Lewis Hamilton ha ufficialmente aperto un nuovo capitolo della sua carriera in Formula 1, unendosi alla Scuderia Ferrari dopo la storica partnership con Mercedes. Ma il sette volte campione del mondo ha ancora ciò che serve per competere al vertice? Secondo l’ex pilota e commentatore Martin Brundle, Hamilton potrebbe aver “perso un po’ di smalto” con l’età, ma resta un pilota capace di eccellere.
“A Silverstone l’anno scorso aveva una chance di vincere il Gran Premio di Gran Bretagna e l’ha fatto,” ha dichiarato Brundle. “A Spa ha vinto, anche se con un po’ di fortuna, vista la squalifica di George Russell. La velocità è ancora lì. Ma il miglior Lewis Hamilton è dietro di lui? Probabilmente sì. Tuttavia, il 96 o 97% di Hamilton in una macchina vincente è ancora più che sufficiente.”

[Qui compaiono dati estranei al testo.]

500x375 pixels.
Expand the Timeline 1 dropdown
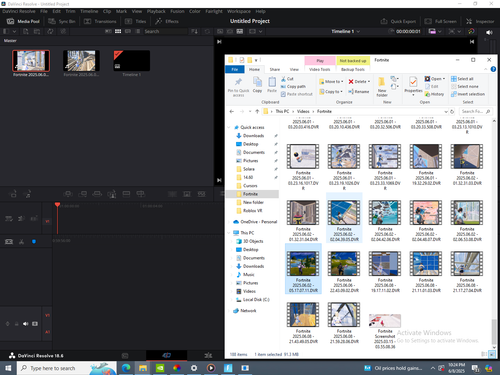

Hamilton ha debuttato con Ferrari sul circuito di Fiorano questa settimana, guidando una SF-23 utilizzata nella stagione 2023. L’obiettivo è prepararsi al meglio per il 2025, una stagione cruciale per il britannico, che cerca di conquistare un ineguagliato ottavo titolo mondiale.
La sfida è grande: negli ultimi anni Hamilton ha lottato più nelle retrovie, trovando difficoltà a competere con il giovane compagno di squadra George Russell nel 2024. Ma Brundle – nelle parole riportate da Racing News 365 – crede che il passaggio a Ferrari potrebbe ridare energia al campione: “La Ferrari sarà una nuova fonte di entusiasmo per lui. Ha esperienza, energia e non sarà sopraffatto dal peso di guidare per il Cavallino Rampante, come è accaduto a tanti altri.”

Nonostante non sia stato un pilota Ferrari in passato, Hamilton ha già ricevuto l’affetto dei tifosi italiani. “I Tifosi lo adorano già. Lo applaudivano persino quando vinceva con la Mercedes,” ha aggiunto Brundle.
Con sessioni private a Fiorano e Barcellona prima dei test pre-stagionali, Hamilton e Ferrari stanno costruendo una nuova alleanza. Riuscirà questa partnership storica a portare Hamilton al suo ottavo titolo? I presupposti ci sono, ora spetta alla pista parlare.